_Exercise aim_
Word for word, set down the entries that follow.
[Start of Attachment]
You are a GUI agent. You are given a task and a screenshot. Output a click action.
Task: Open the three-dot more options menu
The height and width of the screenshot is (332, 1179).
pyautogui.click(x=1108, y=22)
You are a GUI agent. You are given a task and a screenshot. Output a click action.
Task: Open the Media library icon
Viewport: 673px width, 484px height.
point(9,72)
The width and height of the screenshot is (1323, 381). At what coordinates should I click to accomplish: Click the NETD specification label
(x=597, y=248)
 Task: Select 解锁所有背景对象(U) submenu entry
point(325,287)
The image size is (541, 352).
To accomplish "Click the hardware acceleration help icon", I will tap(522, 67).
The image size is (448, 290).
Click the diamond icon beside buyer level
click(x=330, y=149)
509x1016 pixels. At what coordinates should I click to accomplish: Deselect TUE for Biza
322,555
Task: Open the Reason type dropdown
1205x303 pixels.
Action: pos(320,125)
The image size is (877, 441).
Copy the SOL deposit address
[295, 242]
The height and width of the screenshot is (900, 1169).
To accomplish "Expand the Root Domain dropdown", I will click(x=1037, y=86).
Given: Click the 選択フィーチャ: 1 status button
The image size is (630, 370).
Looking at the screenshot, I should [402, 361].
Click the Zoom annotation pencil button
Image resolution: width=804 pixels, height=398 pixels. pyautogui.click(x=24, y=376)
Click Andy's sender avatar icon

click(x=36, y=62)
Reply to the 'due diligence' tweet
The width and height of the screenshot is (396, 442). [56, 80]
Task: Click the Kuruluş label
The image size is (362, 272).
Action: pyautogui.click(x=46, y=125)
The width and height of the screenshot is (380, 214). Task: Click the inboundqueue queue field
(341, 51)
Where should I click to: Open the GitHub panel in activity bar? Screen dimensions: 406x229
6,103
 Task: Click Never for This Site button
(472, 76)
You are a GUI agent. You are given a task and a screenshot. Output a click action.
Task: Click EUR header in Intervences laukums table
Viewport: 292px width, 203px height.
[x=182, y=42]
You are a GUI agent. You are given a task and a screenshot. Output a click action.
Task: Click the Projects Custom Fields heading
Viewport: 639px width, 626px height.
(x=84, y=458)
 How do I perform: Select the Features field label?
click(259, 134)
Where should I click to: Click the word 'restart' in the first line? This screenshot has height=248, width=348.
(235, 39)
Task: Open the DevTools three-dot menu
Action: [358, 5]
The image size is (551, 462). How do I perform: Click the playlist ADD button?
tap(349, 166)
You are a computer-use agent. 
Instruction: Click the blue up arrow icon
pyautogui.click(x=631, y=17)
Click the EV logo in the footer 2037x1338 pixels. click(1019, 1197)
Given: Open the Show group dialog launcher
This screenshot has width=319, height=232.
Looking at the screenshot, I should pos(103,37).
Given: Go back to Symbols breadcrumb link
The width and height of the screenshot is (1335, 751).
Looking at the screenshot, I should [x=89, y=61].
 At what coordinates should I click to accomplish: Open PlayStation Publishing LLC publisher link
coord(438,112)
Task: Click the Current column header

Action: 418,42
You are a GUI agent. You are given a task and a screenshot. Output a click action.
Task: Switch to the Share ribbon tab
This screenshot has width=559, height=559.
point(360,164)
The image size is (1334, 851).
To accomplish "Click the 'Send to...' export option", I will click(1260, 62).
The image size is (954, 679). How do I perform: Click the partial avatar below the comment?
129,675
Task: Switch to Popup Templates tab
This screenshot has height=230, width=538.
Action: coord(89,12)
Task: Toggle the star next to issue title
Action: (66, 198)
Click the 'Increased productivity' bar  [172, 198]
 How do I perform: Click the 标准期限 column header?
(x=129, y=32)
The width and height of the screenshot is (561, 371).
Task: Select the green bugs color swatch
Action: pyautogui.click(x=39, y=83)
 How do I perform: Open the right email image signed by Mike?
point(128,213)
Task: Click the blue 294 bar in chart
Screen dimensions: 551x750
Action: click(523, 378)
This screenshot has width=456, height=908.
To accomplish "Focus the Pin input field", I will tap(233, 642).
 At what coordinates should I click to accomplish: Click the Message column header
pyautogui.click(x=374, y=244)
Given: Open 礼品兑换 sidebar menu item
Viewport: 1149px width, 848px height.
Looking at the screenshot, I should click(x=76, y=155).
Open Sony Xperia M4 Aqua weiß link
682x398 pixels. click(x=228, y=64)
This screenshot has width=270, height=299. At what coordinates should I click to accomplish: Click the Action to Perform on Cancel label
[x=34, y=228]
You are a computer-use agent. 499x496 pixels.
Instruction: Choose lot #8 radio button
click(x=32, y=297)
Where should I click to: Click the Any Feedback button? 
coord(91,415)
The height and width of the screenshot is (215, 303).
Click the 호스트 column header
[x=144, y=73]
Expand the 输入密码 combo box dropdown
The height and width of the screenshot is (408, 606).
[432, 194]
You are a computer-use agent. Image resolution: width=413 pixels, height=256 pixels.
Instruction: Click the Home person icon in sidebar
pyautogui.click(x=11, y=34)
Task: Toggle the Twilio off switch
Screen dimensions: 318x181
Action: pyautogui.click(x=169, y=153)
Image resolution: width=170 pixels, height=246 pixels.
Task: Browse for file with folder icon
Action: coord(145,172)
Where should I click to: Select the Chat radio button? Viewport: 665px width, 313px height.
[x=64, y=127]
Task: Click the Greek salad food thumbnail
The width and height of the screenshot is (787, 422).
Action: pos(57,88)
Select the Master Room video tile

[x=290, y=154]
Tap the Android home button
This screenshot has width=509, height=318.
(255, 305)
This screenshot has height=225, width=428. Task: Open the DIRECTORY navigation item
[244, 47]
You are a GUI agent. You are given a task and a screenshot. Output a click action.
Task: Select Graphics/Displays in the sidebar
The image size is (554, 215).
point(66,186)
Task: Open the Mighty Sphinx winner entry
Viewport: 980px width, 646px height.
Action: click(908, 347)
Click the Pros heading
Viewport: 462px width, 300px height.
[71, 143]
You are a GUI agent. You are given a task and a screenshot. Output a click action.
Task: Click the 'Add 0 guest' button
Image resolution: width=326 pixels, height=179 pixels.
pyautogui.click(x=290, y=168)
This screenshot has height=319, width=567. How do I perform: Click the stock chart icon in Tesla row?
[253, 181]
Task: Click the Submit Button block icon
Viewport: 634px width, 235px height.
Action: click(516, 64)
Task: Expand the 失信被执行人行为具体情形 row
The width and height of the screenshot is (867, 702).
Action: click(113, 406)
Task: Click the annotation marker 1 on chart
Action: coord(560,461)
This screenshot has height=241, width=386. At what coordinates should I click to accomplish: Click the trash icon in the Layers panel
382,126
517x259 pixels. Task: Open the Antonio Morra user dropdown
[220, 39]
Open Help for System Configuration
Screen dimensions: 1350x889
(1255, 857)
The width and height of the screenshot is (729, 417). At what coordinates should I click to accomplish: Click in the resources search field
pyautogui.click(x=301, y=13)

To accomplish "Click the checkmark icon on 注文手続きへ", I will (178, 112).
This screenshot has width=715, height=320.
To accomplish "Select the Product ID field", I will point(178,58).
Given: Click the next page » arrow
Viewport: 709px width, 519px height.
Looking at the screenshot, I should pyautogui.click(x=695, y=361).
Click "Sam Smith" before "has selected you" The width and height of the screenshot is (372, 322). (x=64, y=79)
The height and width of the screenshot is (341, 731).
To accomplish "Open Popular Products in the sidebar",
[End of Attachment]
_Output for this exercise_
You are a GUI agent. You are given a task and a screenshot. Output a click action.
Task: Open the three-dot more options menu
The height and width of the screenshot is (332, 1179).
pyautogui.click(x=1108, y=22)
You are a GUI agent. You are given a task and a screenshot. Output a click action.
Task: Open the Media library icon
Viewport: 673px width, 484px height.
point(9,72)
The width and height of the screenshot is (1323, 381). At what coordinates should I click to accomplish: Click the NETD specification label
(x=597, y=248)
 Task: Select 解锁所有背景对象(U) submenu entry
point(325,287)
The image size is (541, 352).
To accomplish "Click the hardware acceleration help icon", I will tap(522, 67).
The image size is (448, 290).
Click the diamond icon beside buyer level
click(x=330, y=149)
509x1016 pixels. At what coordinates should I click to accomplish: Deselect TUE for Biza
322,555
Task: Open the Reason type dropdown
1205x303 pixels.
Action: pos(320,125)
The image size is (877, 441).
Copy the SOL deposit address
[295, 242]
The height and width of the screenshot is (900, 1169).
To accomplish "Expand the Root Domain dropdown", I will click(x=1037, y=86).
Given: Click the 選択フィーチャ: 1 status button
The image size is (630, 370).
Looking at the screenshot, I should [402, 361].
Click the Zoom annotation pencil button
Image resolution: width=804 pixels, height=398 pixels. pyautogui.click(x=24, y=376)
Click Andy's sender avatar icon

click(x=36, y=62)
Reply to the 'due diligence' tweet
The width and height of the screenshot is (396, 442). [56, 80]
Task: Click the Kuruluş label
The image size is (362, 272).
Action: pyautogui.click(x=46, y=125)
The width and height of the screenshot is (380, 214). Task: Click the inboundqueue queue field
(341, 51)
Where should I click to: Open the GitHub panel in activity bar? Screen dimensions: 406x229
6,103
 Task: Click Never for This Site button
(472, 76)
You are a GUI agent. You are given a task and a screenshot. Output a click action.
Task: Click EUR header in Intervences laukums table
Viewport: 292px width, 203px height.
[x=182, y=42]
You are a GUI agent. You are given a task and a screenshot. Output a click action.
Task: Click the Projects Custom Fields heading
Viewport: 639px width, 626px height.
(x=84, y=458)
 How do I perform: Select the Features field label?
click(259, 134)
Where should I click to: Click the word 'restart' in the first line? This screenshot has height=248, width=348.
(235, 39)
Task: Open the DevTools three-dot menu
Action: [358, 5]
The image size is (551, 462). How do I perform: Click the playlist ADD button?
tap(349, 166)
You are a computer-use agent. 
Instruction: Click the blue up arrow icon
pyautogui.click(x=631, y=17)
Click the EV logo in the footer 2037x1338 pixels. click(1019, 1197)
Given: Open the Show group dialog launcher
This screenshot has width=319, height=232.
Looking at the screenshot, I should pos(103,37).
Given: Go back to Symbols breadcrumb link
The width and height of the screenshot is (1335, 751).
Looking at the screenshot, I should [x=89, y=61].
 At what coordinates should I click to accomplish: Open PlayStation Publishing LLC publisher link
coord(438,112)
Task: Click the Current column header

Action: 418,42
You are a GUI agent. You are given a task and a screenshot. Output a click action.
Task: Switch to the Share ribbon tab
This screenshot has width=559, height=559.
point(360,164)
The image size is (1334, 851).
To accomplish "Click the 'Send to...' export option", I will click(1260, 62).
The image size is (954, 679). How do I perform: Click the partial avatar below the comment?
129,675
Task: Switch to Popup Templates tab
This screenshot has height=230, width=538.
Action: coord(89,12)
Task: Toggle the star next to issue title
Action: (66, 198)
Click the 'Increased productivity' bar  [172, 198]
 How do I perform: Click the 标准期限 column header?
(x=129, y=32)
The width and height of the screenshot is (561, 371).
Task: Select the green bugs color swatch
Action: pyautogui.click(x=39, y=83)
 How do I perform: Open the right email image signed by Mike?
point(128,213)
Task: Click the blue 294 bar in chart
Screen dimensions: 551x750
Action: click(523, 378)
This screenshot has width=456, height=908.
To accomplish "Focus the Pin input field", I will tap(233, 642).
 At what coordinates should I click to accomplish: Click the Message column header
pyautogui.click(x=374, y=244)
Given: Open 礼品兑换 sidebar menu item
Viewport: 1149px width, 848px height.
Looking at the screenshot, I should click(x=76, y=155).
Open Sony Xperia M4 Aqua weiß link
682x398 pixels. click(x=228, y=64)
This screenshot has width=270, height=299. At what coordinates should I click to accomplish: Click the Action to Perform on Cancel label
[x=34, y=228]
You are a computer-use agent. 499x496 pixels.
Instruction: Choose lot #8 radio button
click(x=32, y=297)
Where should I click to: Click the Any Feedback button? 
coord(91,415)
The height and width of the screenshot is (215, 303).
Click the 호스트 column header
[x=144, y=73]
Expand the 输入密码 combo box dropdown
The height and width of the screenshot is (408, 606).
[432, 194]
You are a computer-use agent. Image resolution: width=413 pixels, height=256 pixels.
Instruction: Click the Home person icon in sidebar
pyautogui.click(x=11, y=34)
Task: Toggle the Twilio off switch
Screen dimensions: 318x181
Action: pyautogui.click(x=169, y=153)
Image resolution: width=170 pixels, height=246 pixels.
Task: Browse for file with folder icon
Action: coord(145,172)
Where should I click to: Select the Chat radio button? Viewport: 665px width, 313px height.
[x=64, y=127]
Task: Click the Greek salad food thumbnail
The width and height of the screenshot is (787, 422).
Action: pos(57,88)
Select the Master Room video tile

[x=290, y=154]
Tap the Android home button
This screenshot has width=509, height=318.
(255, 305)
This screenshot has height=225, width=428. Task: Open the DIRECTORY navigation item
[244, 47]
You are a GUI agent. You are given a task and a screenshot. Output a click action.
Task: Select Graphics/Displays in the sidebar
The image size is (554, 215).
point(66,186)
Task: Open the Mighty Sphinx winner entry
Viewport: 980px width, 646px height.
Action: click(908, 347)
Click the Pros heading
Viewport: 462px width, 300px height.
[71, 143]
You are a GUI agent. You are given a task and a screenshot. Output a click action.
Task: Click the 'Add 0 guest' button
Image resolution: width=326 pixels, height=179 pixels.
pyautogui.click(x=290, y=168)
This screenshot has height=319, width=567. How do I perform: Click the stock chart icon in Tesla row?
[253, 181]
Task: Click the Submit Button block icon
Viewport: 634px width, 235px height.
Action: click(516, 64)
Task: Expand the 失信被执行人行为具体情形 row
The width and height of the screenshot is (867, 702).
Action: click(113, 406)
Task: Click the annotation marker 1 on chart
Action: coord(560,461)
This screenshot has height=241, width=386. At what coordinates should I click to accomplish: Click the trash icon in the Layers panel
382,126
517x259 pixels. Task: Open the Antonio Morra user dropdown
[220, 39]
Open Help for System Configuration
Screen dimensions: 1350x889
(1255, 857)
The width and height of the screenshot is (729, 417). At what coordinates should I click to accomplish: Click in the resources search field
pyautogui.click(x=301, y=13)

To accomplish "Click the checkmark icon on 注文手続きへ", I will (178, 112).
This screenshot has width=715, height=320.
To accomplish "Select the Product ID field", I will point(178,58).
Given: Click the next page » arrow
Viewport: 709px width, 519px height.
Looking at the screenshot, I should pyautogui.click(x=695, y=361).
Click "Sam Smith" before "has selected you" The width and height of the screenshot is (372, 322). (x=64, y=79)
The height and width of the screenshot is (341, 731).
To accomplish "Open Popular Products in the sidebar",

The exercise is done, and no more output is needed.